For shout's of praise, we have God's promises, just as Ethan the Ezrahite and the Judeans returning from exile had. Those promises are real even when we cannot see them. We join the people who sing to God from a ruined temple in a city with half-built walls. We praise God with the Israelites who remember being forced from the homes and resettling in a foreign land. They can praise God because they know that God is active, and that God's promises are sure. So even while we struggle, we are filled with the richness of God's grace.
"They rejoice in your name all day long and are uplifted by your righteousness."
Israel's monarchy had been crushed by the Babylonian empire, yet they still hoped for a king like David, who would restore Israel to its former glory. But God, in my experience, is not as concerned with the preservation of national interests. God is interested in creating relationships out of loyal love and faithfulness with God's people. So the king who is a descendant of David is not a political leader who re-establishes the monarchy. He's the son of a carpenter who restores all of humanity to its former relationship with God.
Even in our brokenness, we know the Celebratory Shout: Jesus is Lord. We know that God is our protector, and even though that does not guarantee wealth or power, or the other ways we measure success in this world, we know that we are cared for. God is faithful even when we don't see it. Our testimony is not based on our own abilities or talents, our talents and abilities testify to the strength of our God.
"Because you are the splendor of their strength. By your favor you make us strong"

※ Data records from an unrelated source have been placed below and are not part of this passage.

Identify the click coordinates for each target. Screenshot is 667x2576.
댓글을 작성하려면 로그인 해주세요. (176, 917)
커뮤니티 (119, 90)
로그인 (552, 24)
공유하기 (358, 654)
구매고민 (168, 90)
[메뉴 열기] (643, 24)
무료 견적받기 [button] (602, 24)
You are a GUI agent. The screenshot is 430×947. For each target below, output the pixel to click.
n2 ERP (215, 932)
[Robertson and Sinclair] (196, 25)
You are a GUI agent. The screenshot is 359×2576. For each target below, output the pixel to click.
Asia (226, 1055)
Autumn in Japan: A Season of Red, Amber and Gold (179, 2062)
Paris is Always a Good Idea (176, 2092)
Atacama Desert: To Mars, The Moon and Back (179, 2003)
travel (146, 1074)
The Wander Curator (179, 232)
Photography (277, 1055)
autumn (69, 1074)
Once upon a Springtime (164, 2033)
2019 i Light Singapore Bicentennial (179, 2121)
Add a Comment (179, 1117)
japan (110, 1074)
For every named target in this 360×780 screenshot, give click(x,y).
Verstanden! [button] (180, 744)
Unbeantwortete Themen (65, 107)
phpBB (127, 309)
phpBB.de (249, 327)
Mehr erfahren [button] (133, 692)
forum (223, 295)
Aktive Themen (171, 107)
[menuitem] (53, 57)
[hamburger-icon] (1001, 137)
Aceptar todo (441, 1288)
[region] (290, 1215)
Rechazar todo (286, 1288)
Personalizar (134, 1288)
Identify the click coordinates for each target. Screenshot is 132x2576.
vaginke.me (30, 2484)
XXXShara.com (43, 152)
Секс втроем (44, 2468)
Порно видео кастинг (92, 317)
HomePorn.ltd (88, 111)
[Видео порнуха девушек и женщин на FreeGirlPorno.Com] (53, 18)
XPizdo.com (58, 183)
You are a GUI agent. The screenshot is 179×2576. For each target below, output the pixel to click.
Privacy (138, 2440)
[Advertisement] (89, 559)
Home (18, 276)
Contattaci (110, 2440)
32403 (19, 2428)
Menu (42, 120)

It's been a long history for the Presbyterian Church of Lowell, for we have inherited the stories of the Israelites and Judeans. We know that God is faithful, even when we don't see it. For we know the Festal Shout that Jesus Christ is the King of Heaven. We know that in life and in death we belong to God. Even when we think we are losing ourselves, God is still our defender and the one whom we serve. "Because our shield is the LORD's own; our king belongs to the holy one of Israel!"